US 12,457,224 B2
Detecting obfuscated web skimmers based on encoding and hooking
Jin Chen, San Jose, CA (US); Tao Yan, San Jose, CA (US); Taojie Wang, San Jose, CA (US); Mengying Hu, Sunnyvale, CA (US); and Yue Guan, Fremont, CA (US)
Assigned to Palo Alto Networks, Inc., Santa Clara, CA (US)
Filed by Palo Alto Networks, Inc., Santa Clara, CA (US)
Filed on Jul. 7, 2023, as Appl. No. 18/219,272.
Prior Publication US 2025/0016179 A1, Jan. 9, 2025
Int. Cl.
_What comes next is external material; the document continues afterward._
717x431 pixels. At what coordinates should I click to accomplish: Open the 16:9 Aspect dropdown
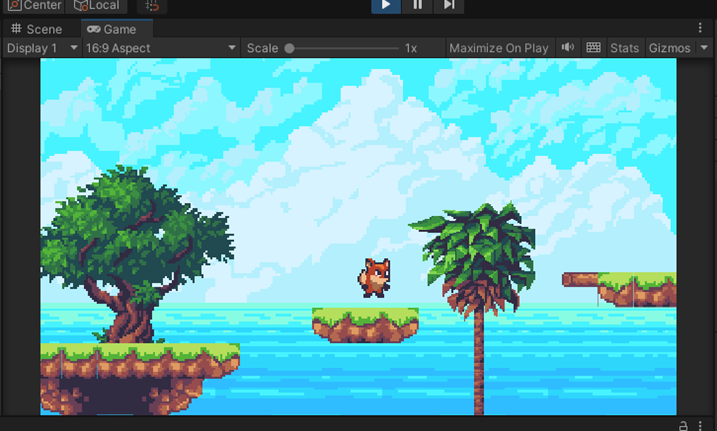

H04L 9/40 (2022.01)
CPC H04L 63/1416 (2013.01) [H04L 63/1483 (2013.01)] 20 Claims
OG exemplary drawing
 
15. A method, comprising:
receiving a sample, wherein the sample includes executable code;
performing static analysis on the sample using encoded web skimmer detection rules, wherein the encoded web skimmer detection rules are pre-encoded patterns applied to the executable code and based on portions of known web skimmer obfuscation techniques;
performing dynamic analysis on the sample using hooking; and
detecting an obfuscated web skimmer based on results of the static analysis using the encoded web skimmer detection rules or the dynamic analysis using hooking, or both.